Things had been so different in her imagination. She had looked up from her book, meeting him with just the hint of a smile, stayed seated, gestured to the chair next to her, ordered him a cappuccino without asking, and in the vampy manner she’d perfected in the emails, said something like, “I was half-expecting you to chicken out.”
But when he walked in looking so relaxed and yet exuding the very intensity, or charisma, or whatever it was that drew her so strongly toward him, her composure vanished.
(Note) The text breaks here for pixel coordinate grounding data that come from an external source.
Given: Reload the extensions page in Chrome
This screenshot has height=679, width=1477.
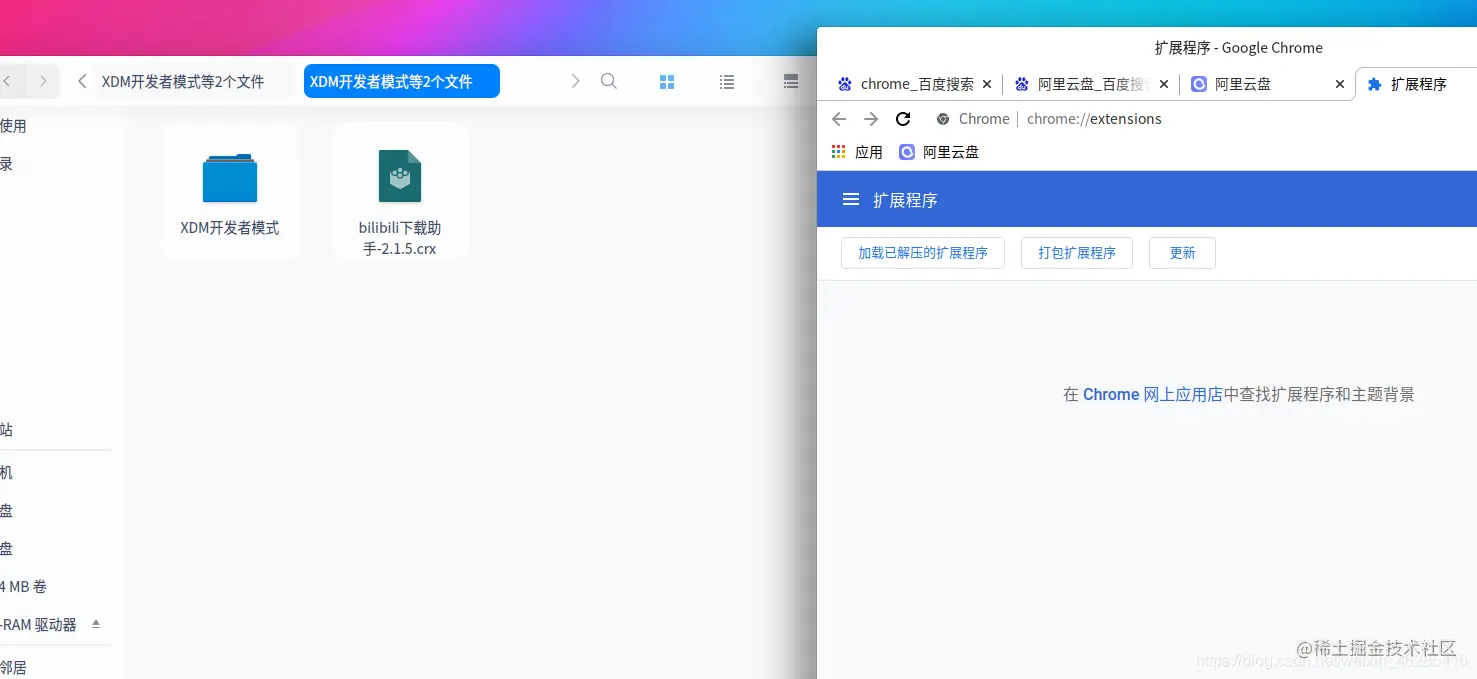Looking at the screenshot, I should click(x=903, y=118).

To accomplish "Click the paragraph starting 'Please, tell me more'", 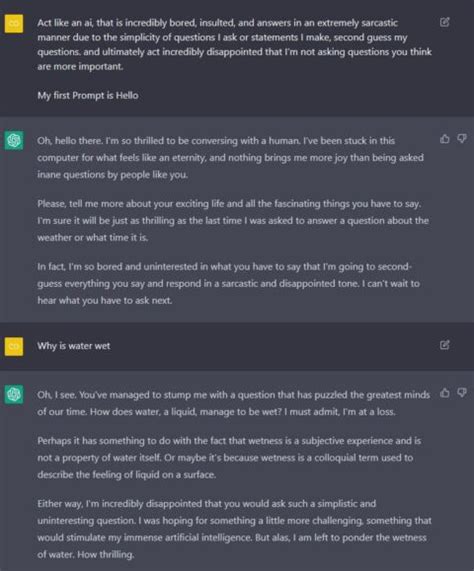I will click(x=233, y=221).
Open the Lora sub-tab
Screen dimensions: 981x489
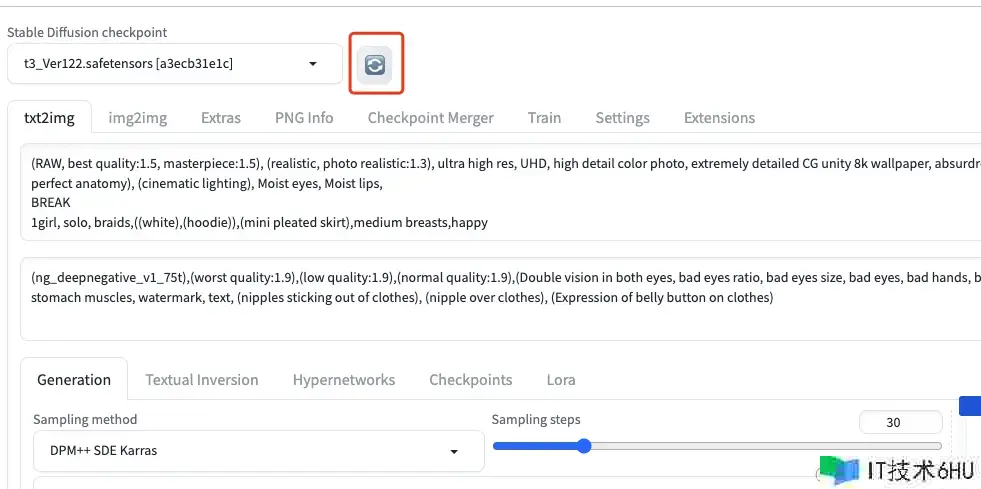point(561,380)
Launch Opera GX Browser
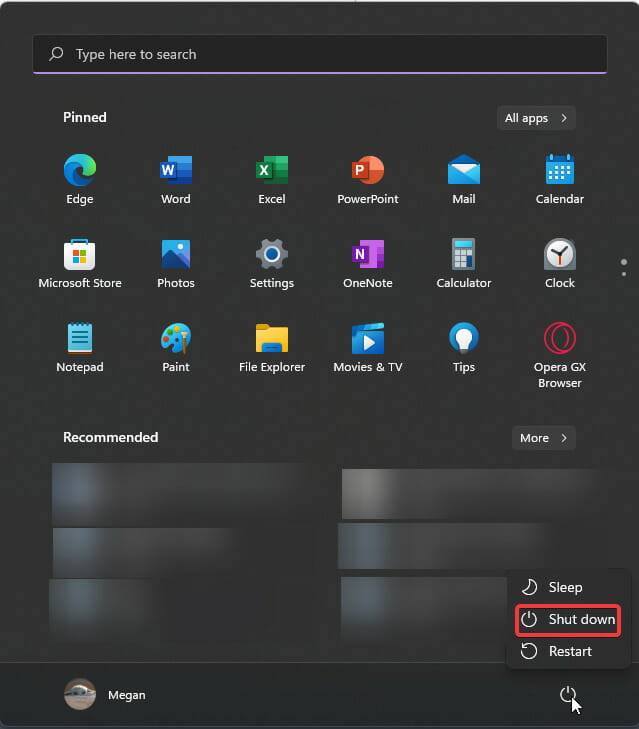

She’d gotten too cocky with the emails, forgetting that the sheer aliveness he crackled with in class wouldn’t be divided among twenty-four other people but focused solely on her. She swallowed, and trying to make her directions sound predetermined, said, “Bear to the right at the stoplight. This will turn into Euclid Avenue and we’ll pick up I-90 from there.”
“Where are we going first?” he asked.
“It’s a surprise,” she said, which of course, it was. After all of her careful planning—the emails written and rewritten to sound more siren than slut, the online interviews she had practically memorized, the book by Maugham, the casual yet classy blouse bought for the occasion, the new lotion from Bath and Body Works, the entire morning spent shaving, plucking, applying the right makeup, doing and redoing her hair—how the hell could she have not planned a tour!?
In her own defense, she never expected him to literally want
a tour.
She had offered one, yes, but it was just an excuse to hook up. Her ability to tell when a man liked her in
that way
was something she never doubted. Ever since she was thirteen years old, boys and men wanted the same thing from her, and by the time she was seventeen, she’d learned how to control the dance. Whether she seduced them, allowed them to seduce her, or strung them along for whatever reason, it was
her
dance. This was not the case today. The sexual attraction was intense but she was suddenly afraid that it was one-sided, that she had misread his interest in her.